The Mount Glorious day frog (Taudactylus diurnus), also known as Mount Glorious torrent frog and southern day frog, is an extinct species of frog native to south-east Queensland. It was last seen in 1979 and was declared extinct in 2008.

==Description==
Mount Glorious day frogs varied in size, ranging from 22.0-30.6 mm in length. Males generally ranged from 22.0-27.2 mm long, while females were slightly larger, ranging from 23.3-30.6 mm. The dorsal skin had a grey or brown tone with dark spots or streaks, and was mostly smooth, with some granular texture. The abdominal skin was a creamy white or bluish-grey, with occasional grey spots.

==Taxonomy==
Closest living relatives of the Mount Glorious day frog are the Sharp snouted day frog (Taudactylus acutirostris), the Eungella torrent frog (Taudactylus eungellensis), the Eungella tinker frog (Taudactylus liemi), the Kroombit tinker frog (Taudactylus pleione), and the Northern tinker frog (Taudactylus rheophilus).

==Habitat and distribution==
Taudactylus diurnus is native to Australia, and was found in the Blackall, Conondale, and D’Aguilar Ranges. The species resided in the altitudinal range of 350 to 800 meters above sea level.

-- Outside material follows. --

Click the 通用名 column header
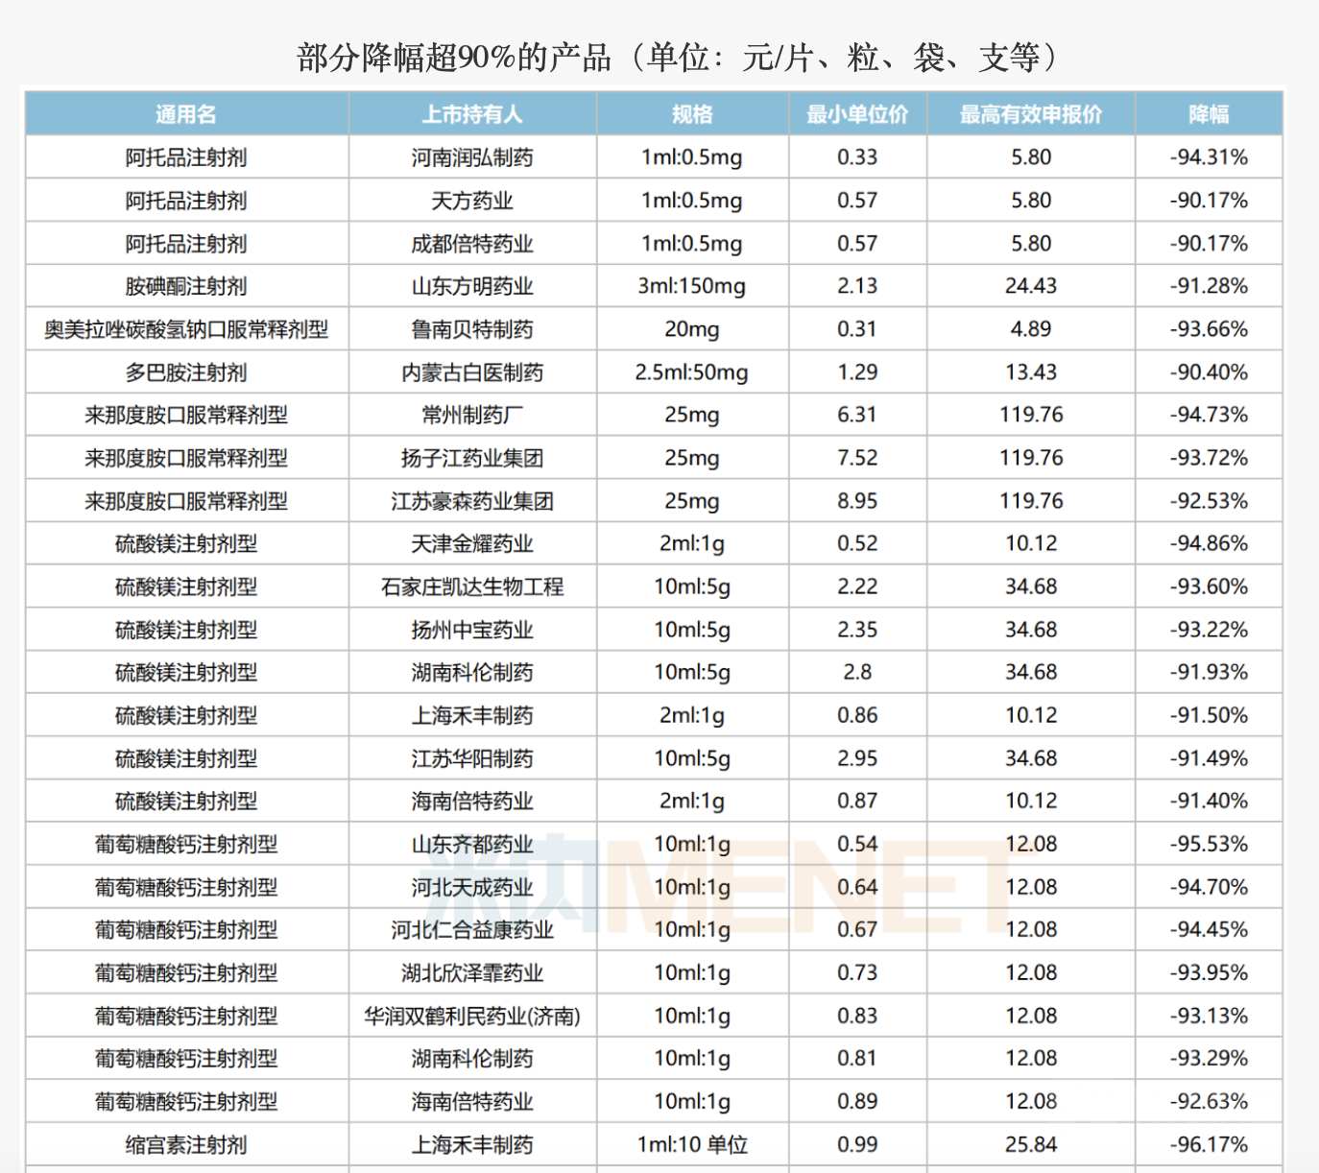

The Mount Glorious day frog vanished from the D’Aguilar Range in 1975, followed by its disappearance from the Blackall Range in 1978 and lastly from the Conondale Range in early 1979.

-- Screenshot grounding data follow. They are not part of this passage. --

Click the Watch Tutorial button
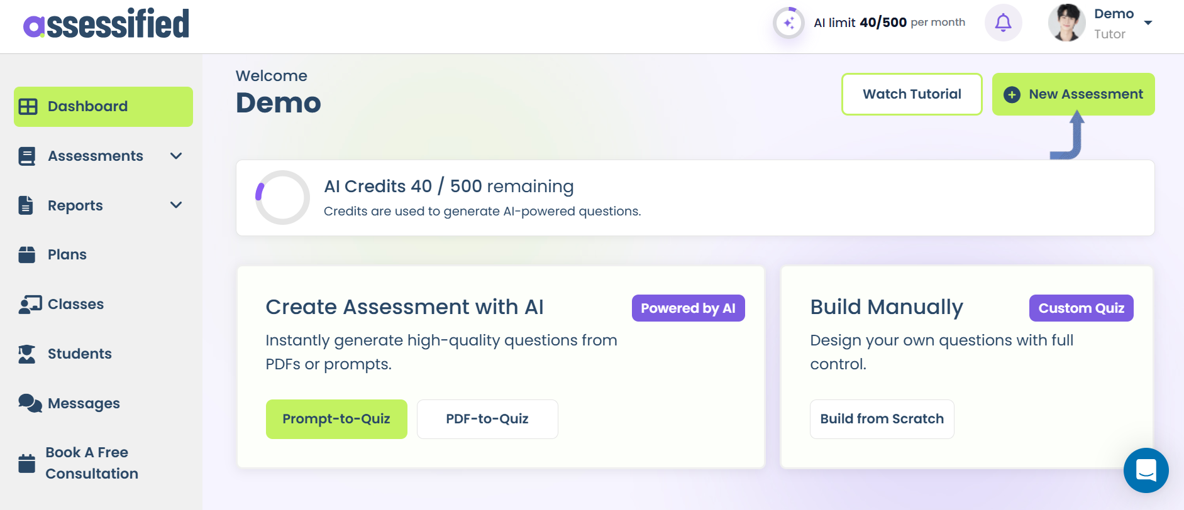 pyautogui.click(x=911, y=94)
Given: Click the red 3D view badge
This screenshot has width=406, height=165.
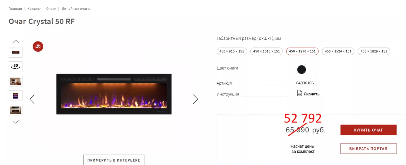Looking at the screenshot, I should (x=38, y=46).
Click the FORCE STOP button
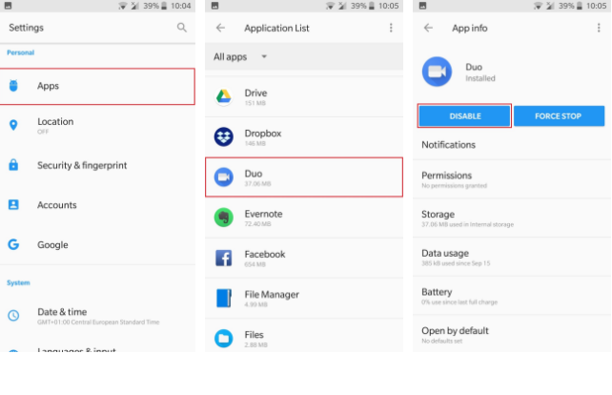612x395 pixels. click(x=559, y=116)
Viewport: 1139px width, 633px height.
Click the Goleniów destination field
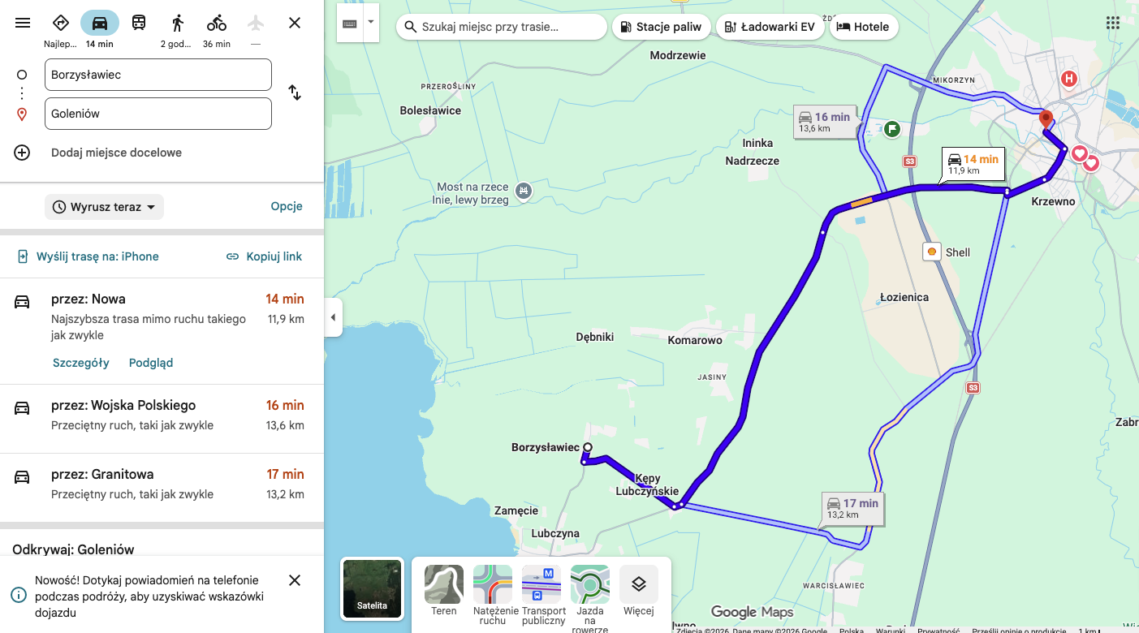coord(157,114)
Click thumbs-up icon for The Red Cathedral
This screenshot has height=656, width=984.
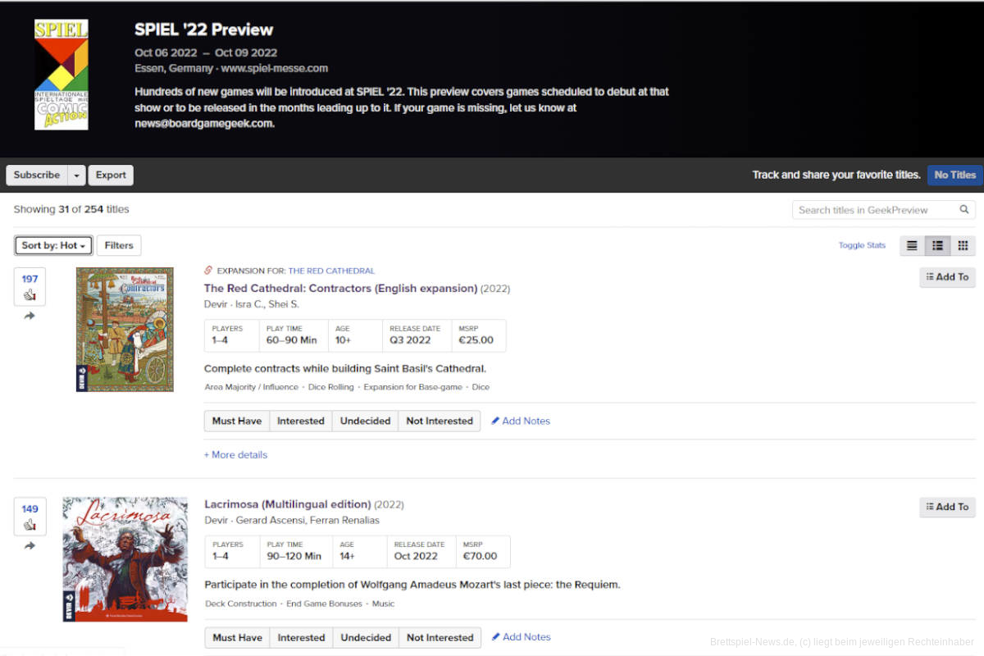point(30,294)
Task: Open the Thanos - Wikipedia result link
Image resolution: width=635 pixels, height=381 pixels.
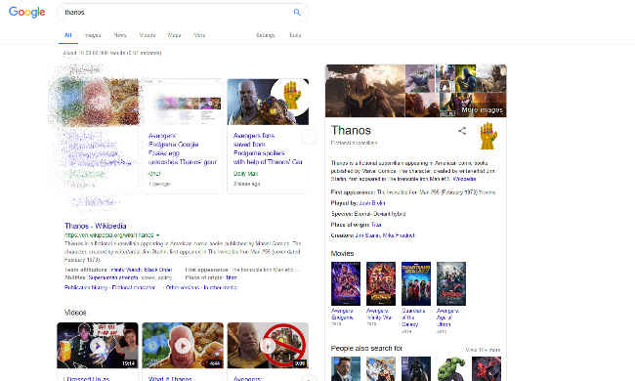Action: pos(95,226)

D’Aguilar Range, Conondale Range, and Kondalilla Falls still remain protected habitats within the Australian National Parks system, although no new evidence of the frog has been found.

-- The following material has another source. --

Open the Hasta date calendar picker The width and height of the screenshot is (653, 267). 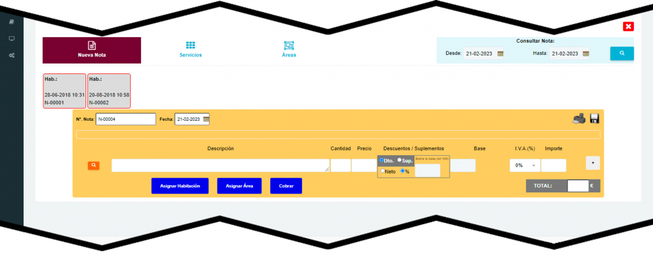click(x=585, y=54)
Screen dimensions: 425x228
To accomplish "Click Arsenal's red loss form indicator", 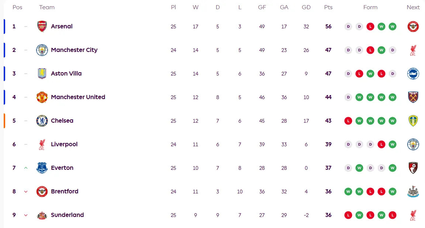I will pos(370,27).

The species occupied montane rain forests, specifically in long-lasting and temporary streams on gravel, clay, sand and usually areas with rocky soil substrate. It was also found in exposed areas, gorges, and dense wet areas with a lot of vegetation.

==Ecology==
The Mount Glorious day frog was most active during the day, becoming less and less active toward the evening. As it was found primarily along streams, it rarely moved far away from such wet environments, and it frequently had to enter the water. This included swimming often or submerging itself in the water from time to time for rehydration. At night, when the frogs were less active, they could be seen moving throughout cool rock crevices and staying in moist parts of their environment like under debris, along the water's edge, and around damp vegetation.

===Reproduction===
The species bred in warm weather after or during heavy rain from late October to May, with a January to March peak. The female deposited 24-36 eggs in gelatinous clumps under rocks or branches in the water; tadpoles could be found throughout the year. Males and females participated in amplexus mating behavior.

===Diet===
The Mount Glorious day frog fed primarily on small invertebrates along the forest floor. These include flat-bodied crustaceans, winged insects, butterfly or moth larvae, and other small insects along streams.

==Extinction==
Taudactylus diurnus was first described by Australian zoologists Straughan and Lee in 1966. The frog was abundant in the south eastern Queensland in the early 1970s but then rapidly began to decline. In a period of about 3 to 4 years, the frog was considered to be endangered, having disappeared from D’Aguilar Range around 1975 and Blackall Range around 1978. The species has not been spotted since approximately 1979. In 1994, the Groombridge Scientific Journal declared the species to be endangered, which was followed up in 1996 with the IUCN Redlist declaring the species to be critically endangered. Efforts to relocate the species continued up until 2008, when the IUCN Redlist officially declared the species extinct due to a lack of evidence of their existence in the wild for roughly 25 years.

===Causes of extinction===
One of the threats to the Mount Glorious day frog was the contamination of water with mud by feral pigs. Feral pigs made the water muddy making it difficult for the frogs to reproduce and develop. In addition, feral pigs also preyed on the frogs. Changes in the flow of stream water, the spread of invasive species, and the spread of chytridiomycosis have also been implicated in the disappearance of the species. A connection has been made between the frog's extinction and the presence of the invasive plant species Lantana camara and Ageratina riparia.